Human Data
This ongoing series documents unposed moments of human vulnerability in public and private spaces. Comprising hundreds of individual studies accumulated over years, the series functions as an empirical archive of the fleeting. Through the use of immediate media like ballpoint pen or charcoal, the works capture the transience of these encounters. through a deliberate use of negative space.
TRANSIT
(Public transport, fleeting encounters, sketches under time pressure)
In the transit zone, the human figure becomes a temporary coordinate. These sketches are created under severe time constraints, where the subject is in constant motion and the duration of observation is unpredictable. Each line is a spontaneous decision made in the tension between the necessity of meditation and the fleeting nature of the moment.
LEISURE & CONSUMPTION
(Cafés, restaurants, shopping – observing societal habits)
Cafés and shopping areas are the stage for modern societal habits. Here, individuals perform their roles in a landscape of consumption. Like in transit, time is limited, but the atmosphere is different: it is about the staging of one’s own presence. These sketches document how people navigate the intersection of public visibility and private comfort in commercial spaces.
INTIMATE EXCHANGES
(Personal portraits, shared spaces, and conscious interactions)
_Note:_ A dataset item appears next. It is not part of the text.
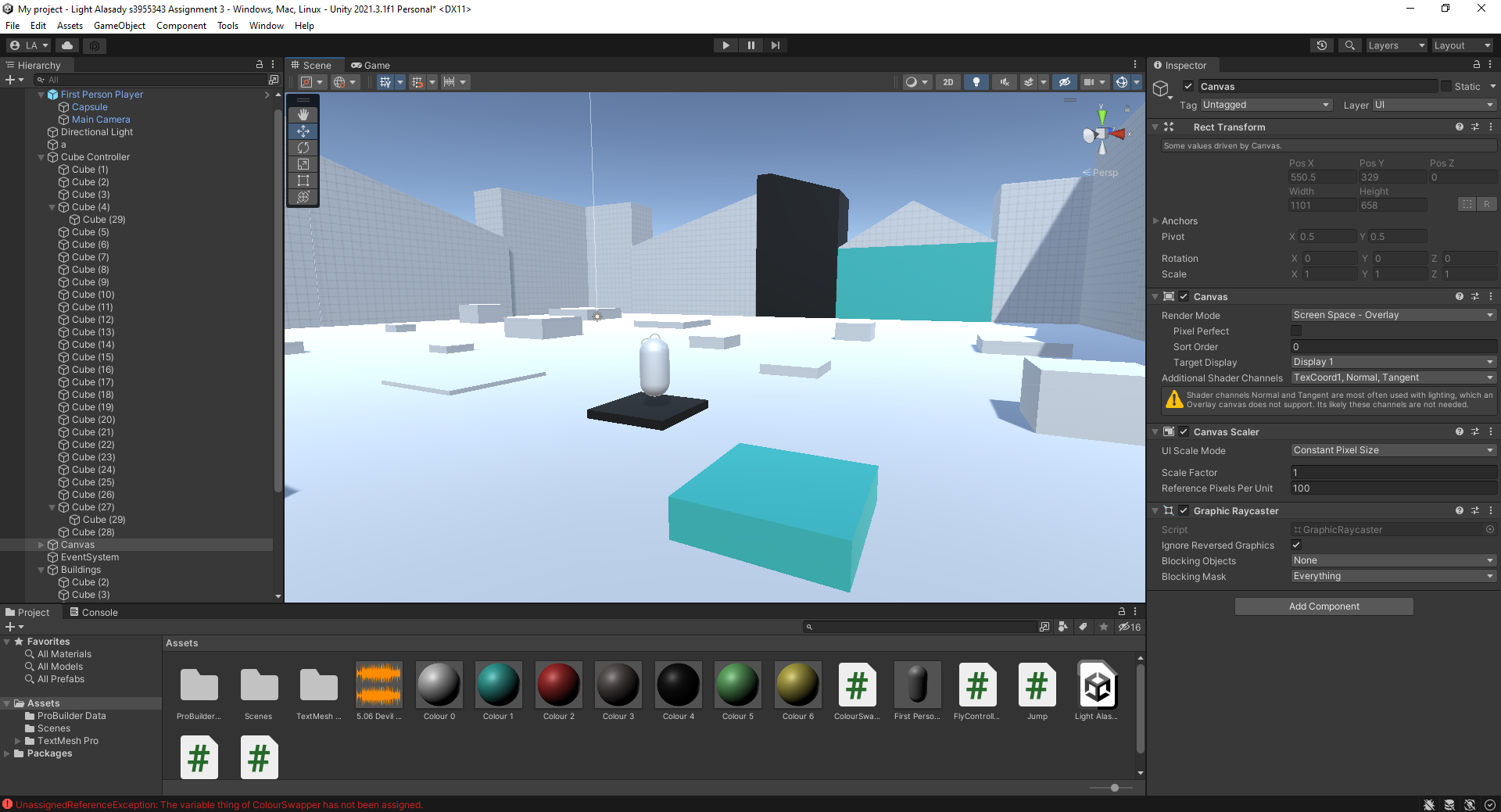Select the Rect Transform tool

coord(303,181)
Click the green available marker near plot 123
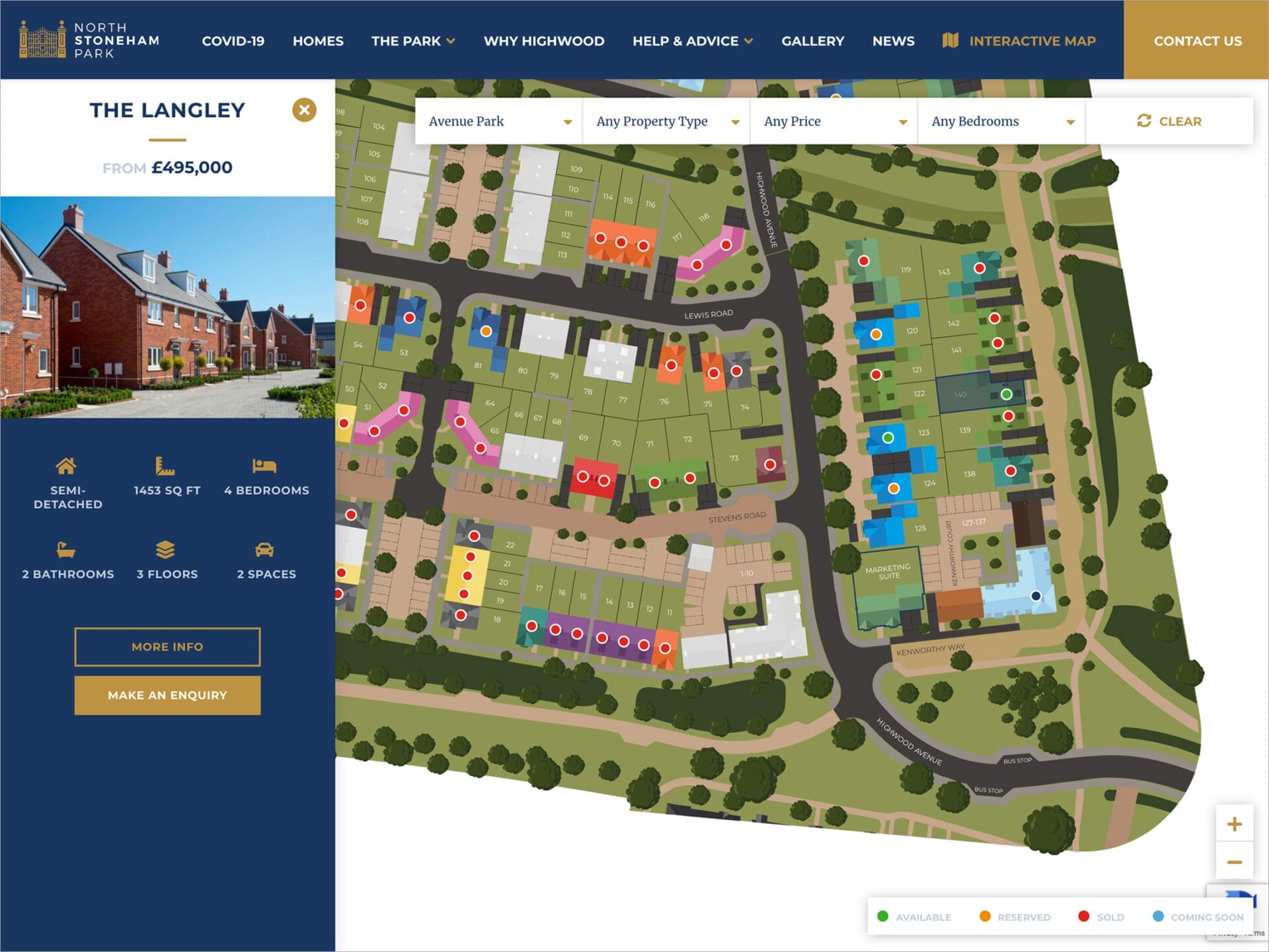 [x=888, y=437]
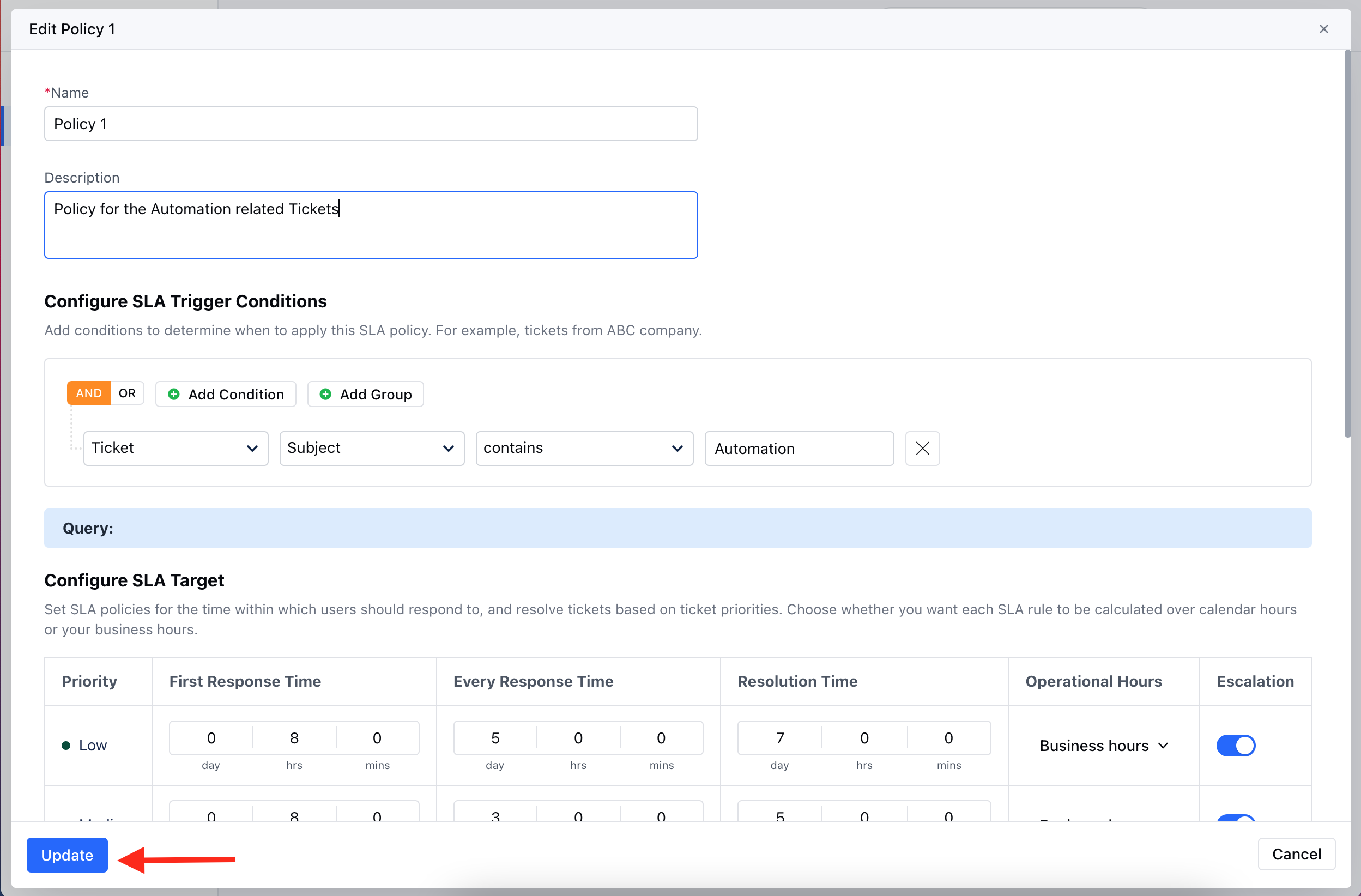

In these portraits, the observational distance decreases; the subjects are no longer anonymous actors in public space, but individuals in their raw, vulnerable state. Whether they are resting in private or fully aware of being portrayed, the dynamic shifts from passive observation to an active, shared experience. This category explores the tension between the subject’s self-awareness and my translation of their presence – a dialogue of physiognomy and intent, where the act of drawing becomes a performative space that allows for a temporary cessation of social performance.